A new bioinformatics system improves medical diagnosis
Researchers at the Universidad Politécnica de Madrid’s Facultad de Informática have developed an algorithm that improves the diagnosis and prognosis of many diseases, efficiently combining traditional clinical data with genetic data gathered using DNA microarray technology. The system uses DNA microarray technology to combine clinical and genetic diagnosis.
The algorithm, called CliDaPa (Clinical Data Partitioning), uses histological and clinical data and pharmacological treatments to partition patients by means of a tree representation for a particular disease (called clinical tree), used to cluster patients according to similar behaviour. It then uses data mining techniques to analyse each patient partition with the associated genetic information.
The method has been successfully validated on breast and lung cancer and on medulloblastomas (a type of brain tumour). Resources of Madrid’s Supercomputing and Visualization Centre (CeSViMa), one of the country’s major intensive computing infrastructures, were used to execute CliDaPa.
Compared with different studies reported in the scientific literature and traditional analysis techniques, the results show that CliDaPa offers a significant improvement on earlier results.
The research was developed as part of Santiago González Tortosa’s PhD thesis. The thesis was co-supervised by Victor Robles, of the Universidad Politécnica de Madrid’s Facultad de Informática, and Fazel Famili, of the National Research Council of Canada.
CliDaPa is a different method of DNA microarray analysis that aims to generate a model representing different patient behaviours (gathered from clinical data). These behaviours will then be examined separately and specifically by means of data mining. New learning methods were also proposed in the course of the research.
All this research has been published in international journals and congresses of repute. CliDaPa was also presented at the 8th UPM Business Start-up Competition and won an honourable mention.
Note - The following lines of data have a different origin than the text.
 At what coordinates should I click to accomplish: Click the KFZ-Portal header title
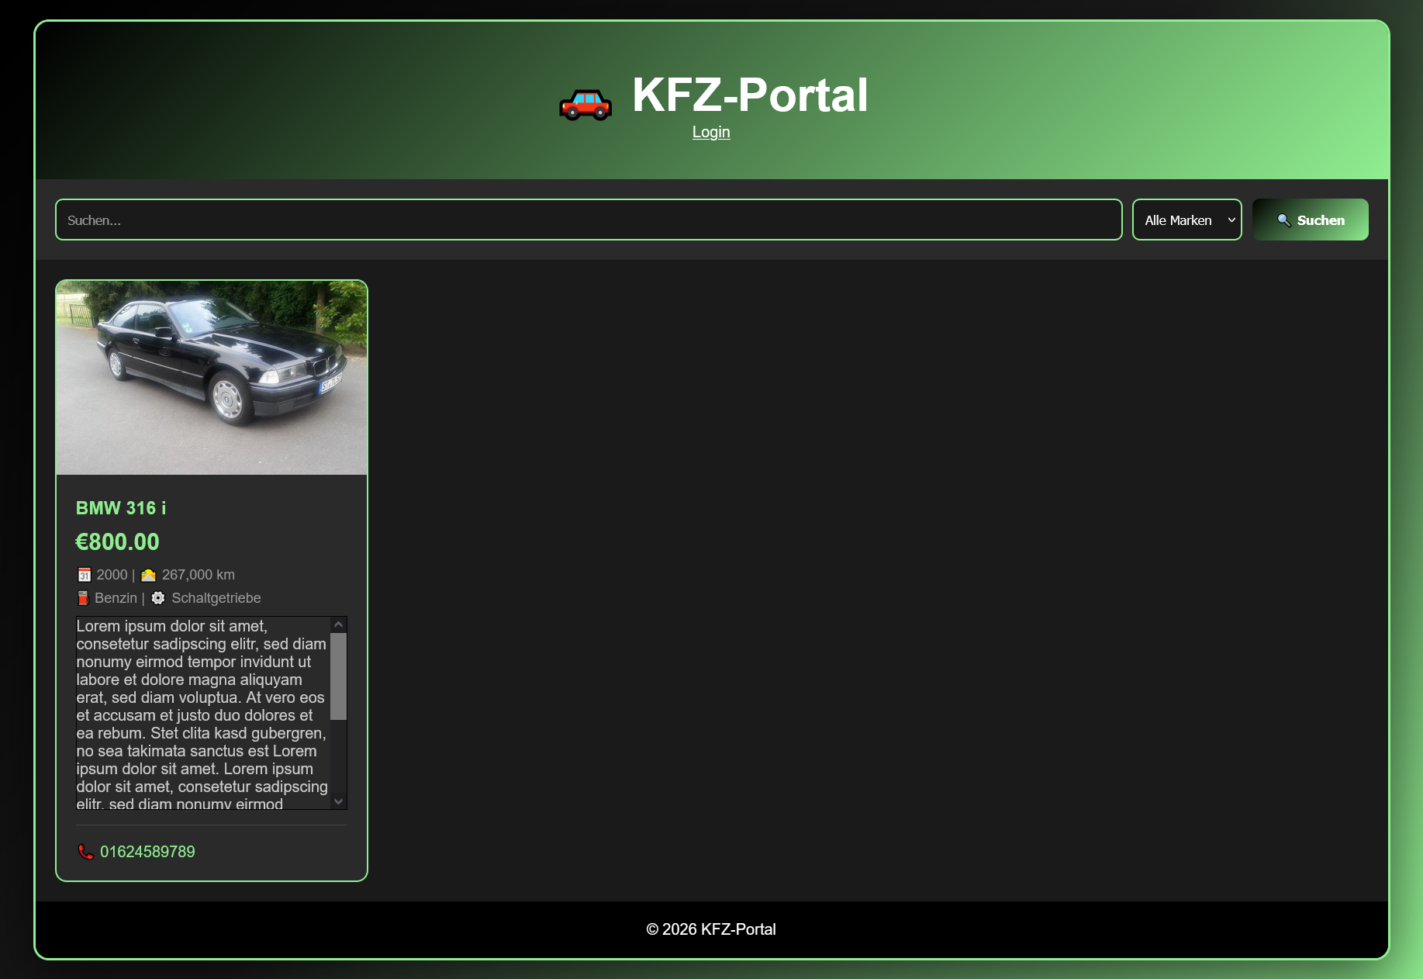(x=749, y=96)
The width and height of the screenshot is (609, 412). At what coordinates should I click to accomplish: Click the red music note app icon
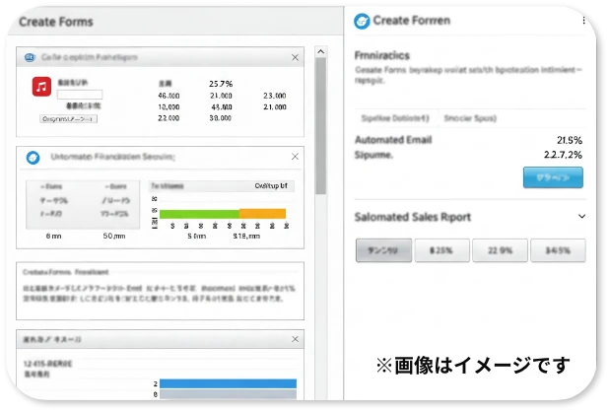click(x=41, y=87)
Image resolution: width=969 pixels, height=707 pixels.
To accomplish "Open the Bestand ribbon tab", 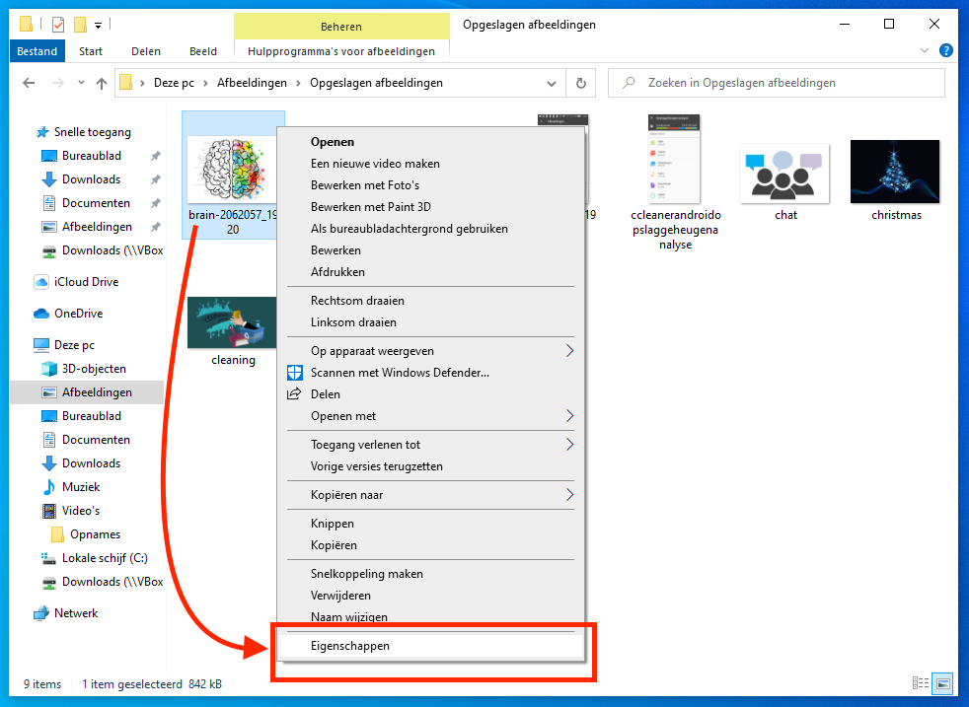I will [x=37, y=51].
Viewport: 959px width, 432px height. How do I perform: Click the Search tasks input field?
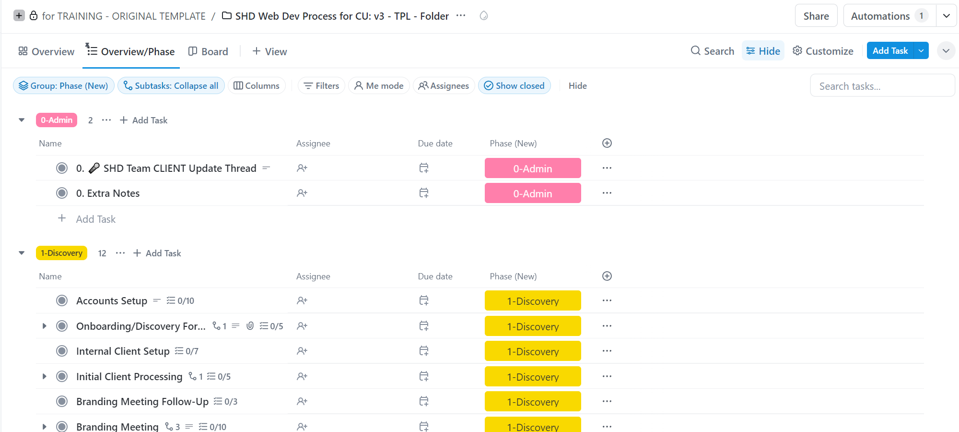(x=881, y=86)
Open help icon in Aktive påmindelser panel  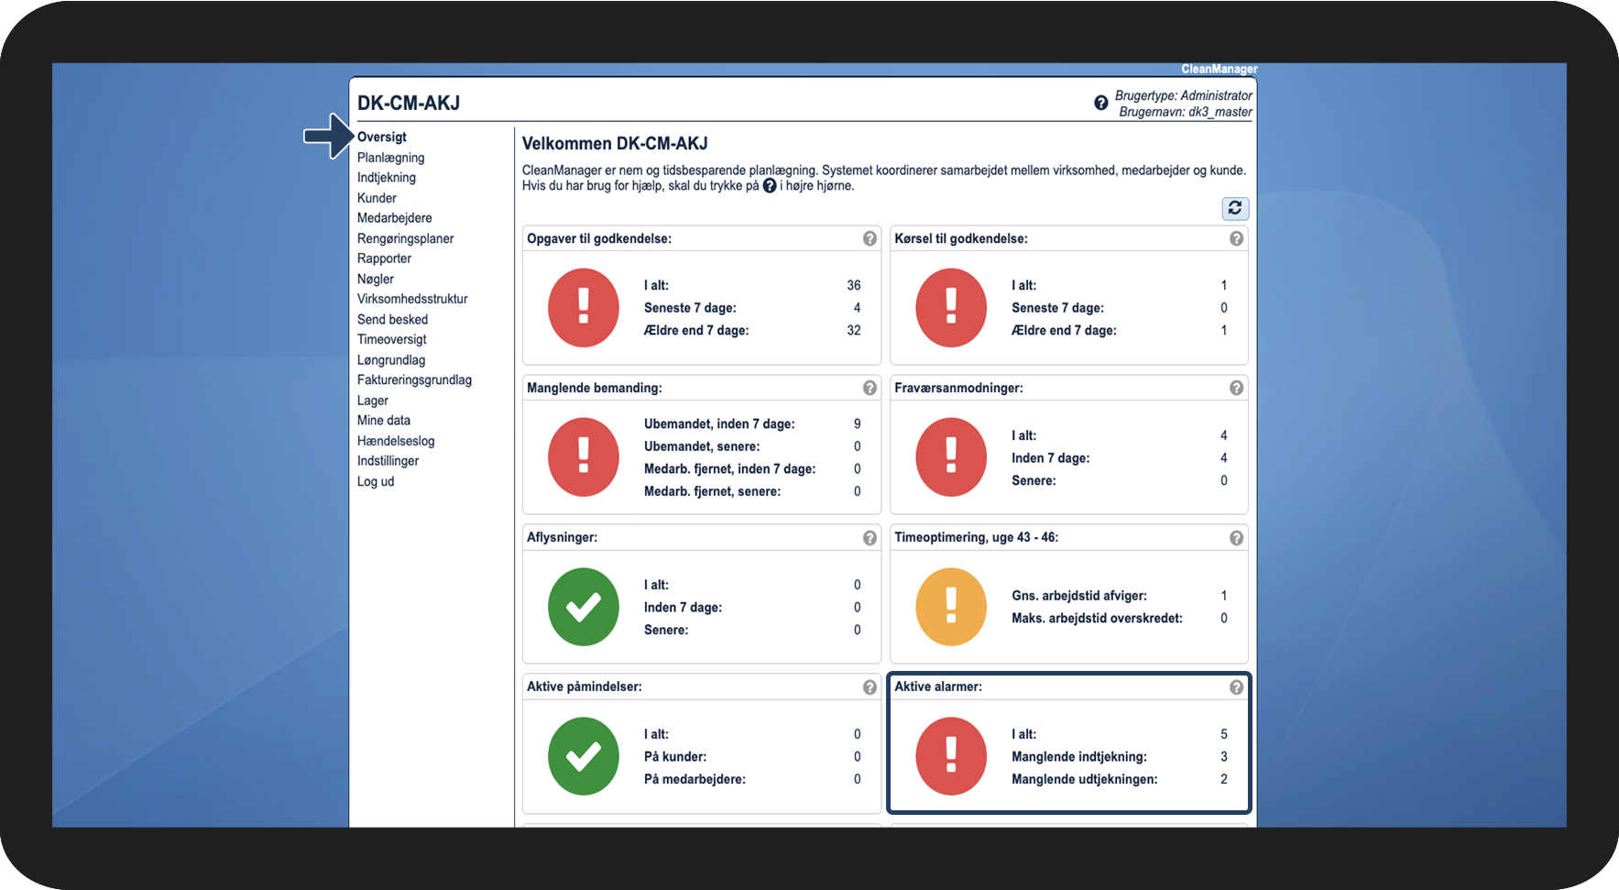(870, 687)
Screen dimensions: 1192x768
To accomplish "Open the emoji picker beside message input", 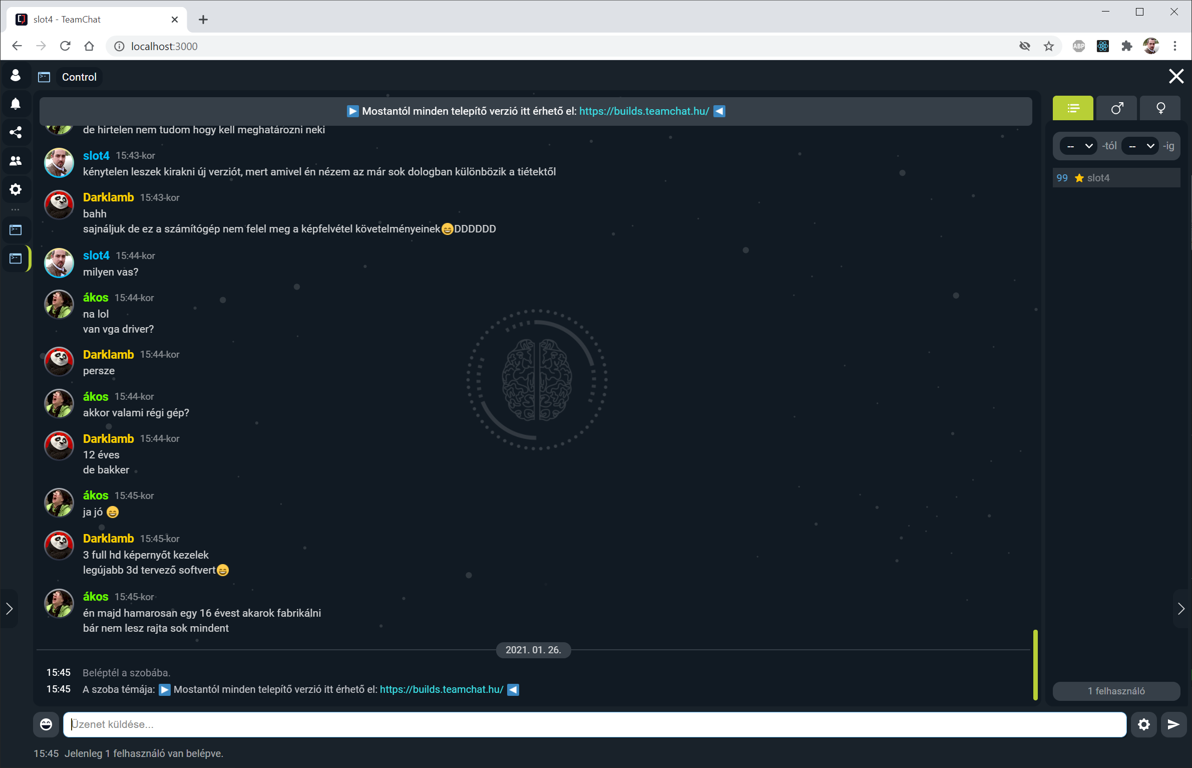I will pyautogui.click(x=46, y=724).
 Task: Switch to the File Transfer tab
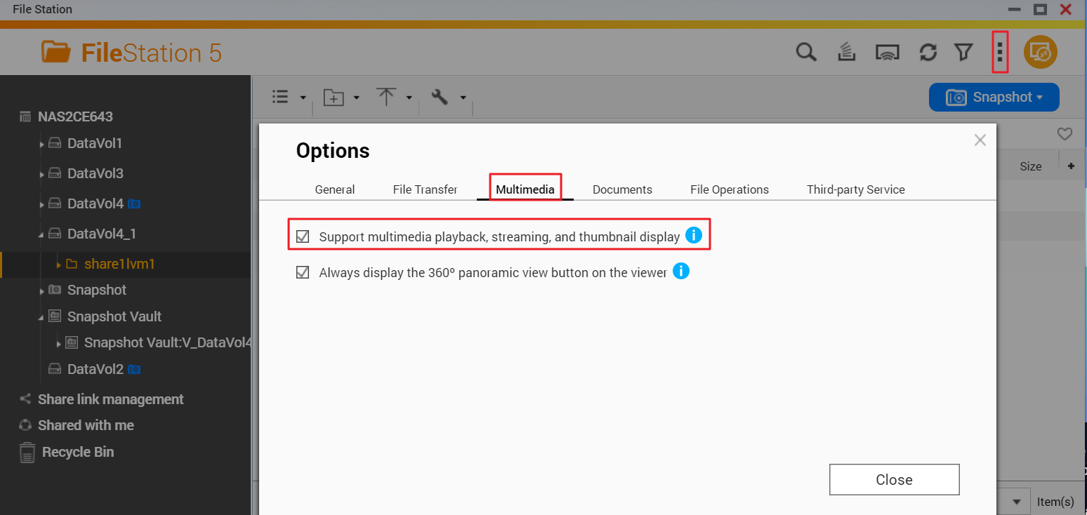(x=425, y=189)
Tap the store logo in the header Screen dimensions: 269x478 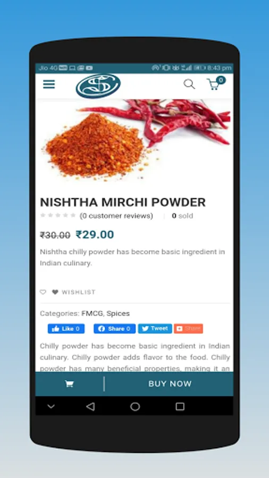(x=98, y=86)
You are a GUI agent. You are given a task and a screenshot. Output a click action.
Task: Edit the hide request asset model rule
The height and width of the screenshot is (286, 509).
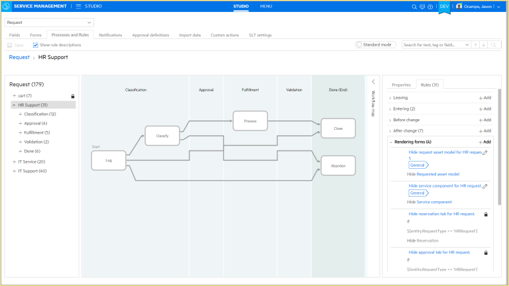(x=485, y=152)
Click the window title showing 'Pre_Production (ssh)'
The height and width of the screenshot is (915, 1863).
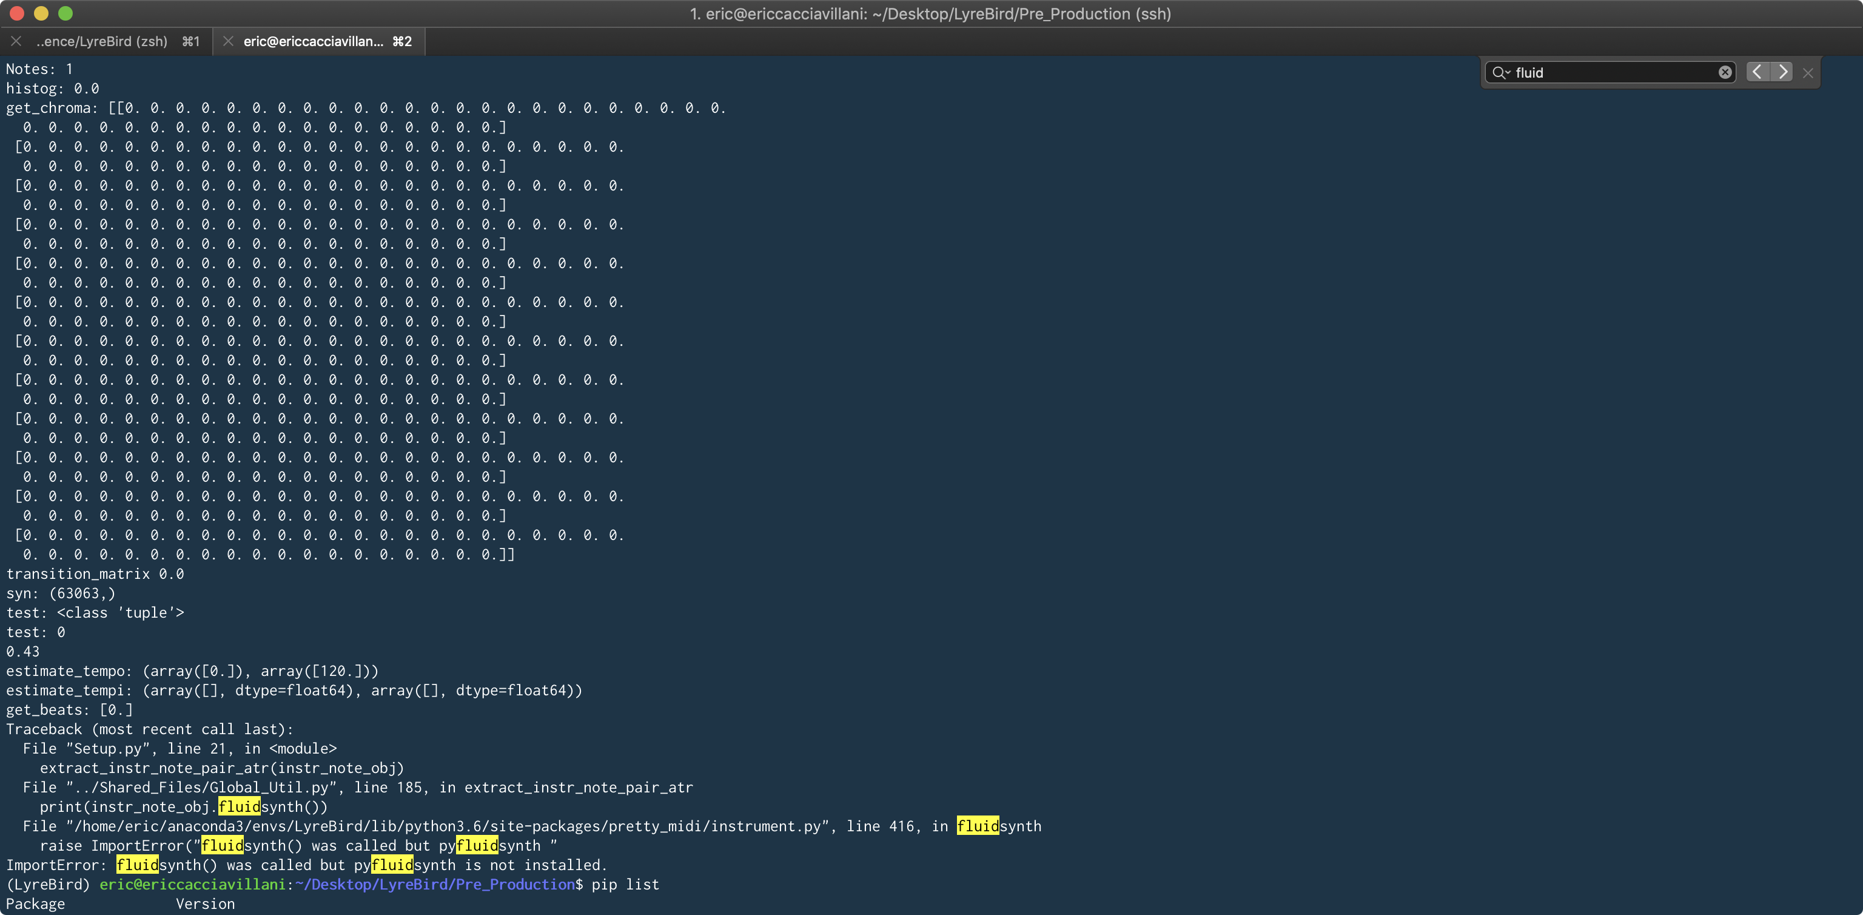(x=930, y=14)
A prominent biomedical application within the Cajal Blue Brain project is the comparative study of clinical data with factors sourced from complementary tests looking into the diagnosis and evolution of neurodegenerative diseases.
The research team is continuing research in the oncology domain in partnership with the Hospital de la Paz, as well as exploring new alternatives for pharmacogenomics data representation through the use of visualization, applying novel virtual reality techniques. The goal is to give medical experts advice on the behaviour of a specific disease based on different patient profiles. The use of this visual technique, combined with the expert’s previous experience, will help to diagnose and treat a disease more effectively and faster than current techniques are able to.